Come abbiamo già specificato le fritture devono essere fatte sempre in olio caldo. Ma per fare questo bisogna sapere quanto deve essere caldo. La temperatura di cottura varia a seconda dell’alimento che dobbiamo friggere e con il tipo di frittura che intendiamo utilizzare. La cottura per immersione o in padella va da un minimo di 140° a 180°. Se utilizzate una friggitrice ci si può regolare con il termostato ma se non la utilizzate??? Avete due sistemi per sapere se il grasso ha la temperatura giusta, o comprando un termometro ad immersione, il vecchio metodo della mollica di pane che consiste nel buttare nell’olio un dadino di pane e calcolate il tempo che impiega a dorarsi: prima si dora più è caldo l’olio. Bisogna inoltre calcolare il fatto che al momento che aggiungete un nuovo alimento la temperatura si abbassa dai 30 ai 40 gradi in meno pertanto bisogna mantenere la temperatura più costante possibile. Si tiene a bollore l’olio a fiamma bassa e si alza al massimo  al momento in cui immergiamo l’alimento in modo che la temperatura si riporta subito a quella ottimale.

 Alcuni alimenti vengono fritti al naturale, ma tante volte un alimento prima di iniziare la cottura ha bisogno di essere “protetto” dall’eccessivo calore. La protezione può essere:

  • Infarinatura: L’alimento viene passato nella farina in modo da risultarne foderato. La farina aderirà grazie all’umidità intrinseca a ogni alimento. Non è necessario esercitare pressione, basta passarlo leggermente cercando di farlo immediatamente prima della frittura altrimenti la farina si secca conferendo al fritto un aspetto non prettamente omogeneo, ricordando di scuotere per eliminare quella in eccesso.
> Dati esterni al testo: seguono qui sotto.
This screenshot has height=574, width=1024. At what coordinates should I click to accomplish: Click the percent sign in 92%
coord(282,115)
  • Impanatura:  Avviene passando l’alimento da friggere prima nell’uovo sbattuto e poi nel pane grattugiato, che può essere al naturale o o aromatizzato (condito con aglio, prezzemolo, parmigiano o spezie varie). Possiamo anche utilizzare la farina, prima di passarlo nell’uovo, in questo modo la farina seccandosi farà si che la impanatura anche se l’alimento non viene fritto subito rimanga ben compatta.
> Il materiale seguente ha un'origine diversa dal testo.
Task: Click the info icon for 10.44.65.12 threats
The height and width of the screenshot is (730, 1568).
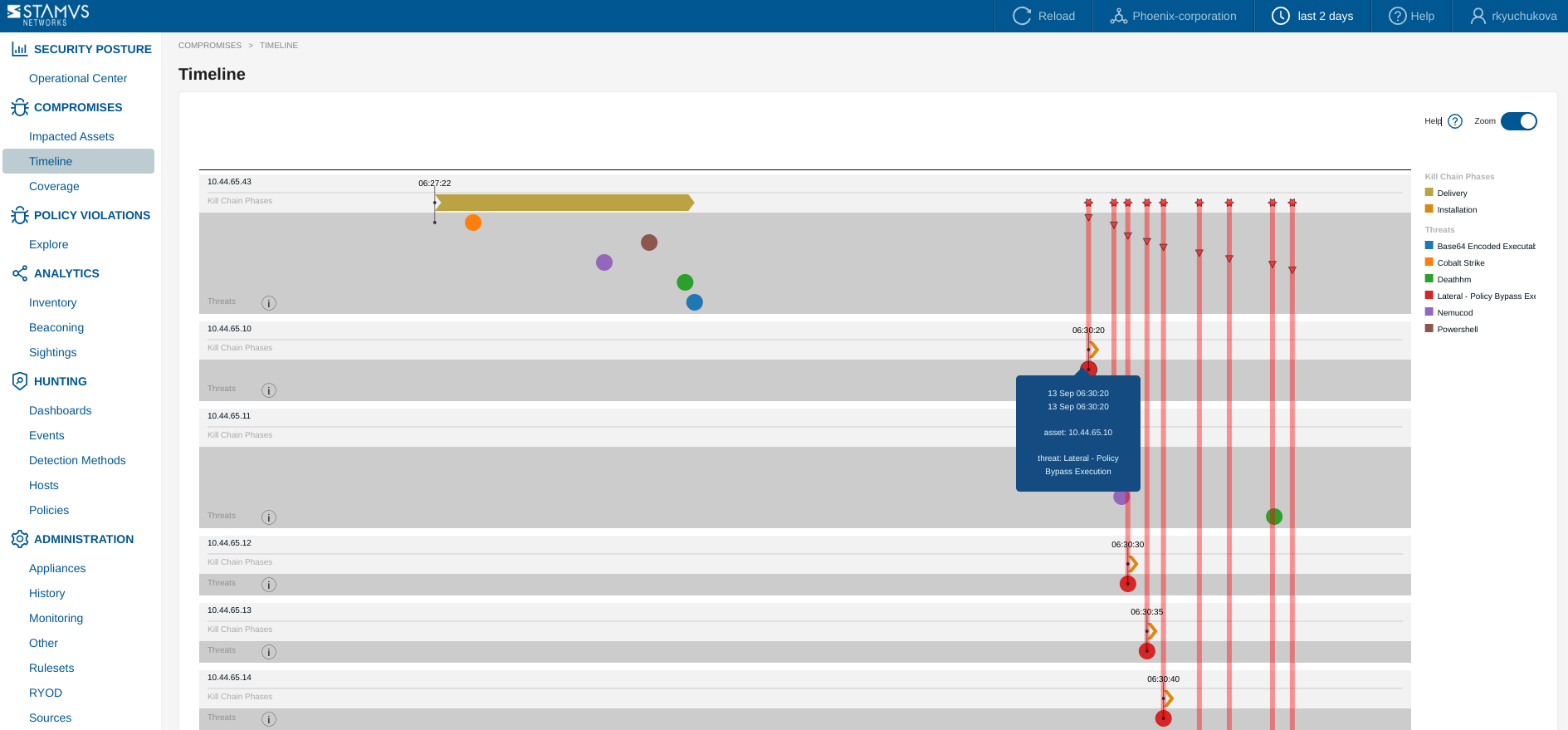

  • Impastellatura: La pastella per fritti è un composto di base molto importante per friggere. Esistono diversi tipi di pastella a seconda del tipo di alimento che dobbiamo friggere.  Può essere di sola acqua e farina, oppure di birra e farina ecc. ecc.
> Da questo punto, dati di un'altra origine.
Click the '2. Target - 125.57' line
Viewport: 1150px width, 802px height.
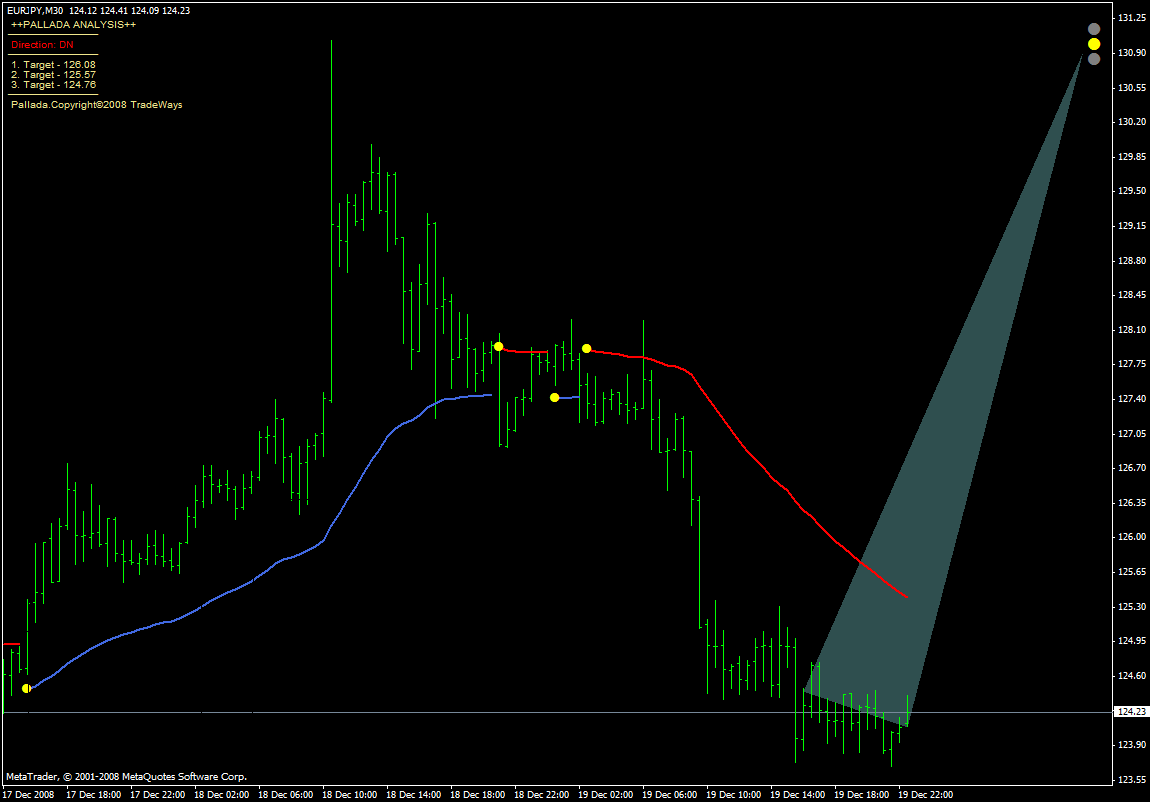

 Ricapitolando la leggerezza dell’olio di semi è solo una balla degli industriali del settore, favorita dall’effetto psicologico della mancanza di colore dell’olio di semi. La neutralità cromatica dell’olio di semi, infatti, favorisce l’associazione con l’idea di purezza e leggerezza. Invece il grasso più leggero è l’olio extravergine di oliva. A differenza dell’olio vergine ed extravergine di oliva che per le norme vigenti deve essere ottenuto solo con procedimenti meccanici, gli oli di semi invece vengono sottoposti a diversi passaggi chimici prima di poter essere commercializzati. Uno solo fa eccezione: l’olio di arachidi, estratto per spremitura il quale può non richiedere un ulteriore raffinazione. Gli oli di semi passano attraverso processi come la macinatura e la spremitura da cui si ricava un primo olio grezzo. La massa solida ottenuta viene sottoposta a estrazione con solventi (esano , metanolo, diclorometano), si ottiene una farina mangimistica e dell’altro olio grezzo aggiunto a quello ottenuto in precedenza. Quest’ultimo viene poi raffinato, si abbassa l’acidità e viene sottoposto a decolorazione e deodorazione. La quasi totalità dell’olio di semi reperibile sul mercato si ottiene con processi chimici seguiti da ulteriore raffinazione. Da qualche anno alcune aziende hanno iniziato a produrre oli di semi estratti solo con processi meccanici, naturalmente ad un prezzo molto più alto. Scegliete quindi un olio per la vostra frittura tenendo in considerazione quanto scritto  e soprattutto diffidate delle pubblicità.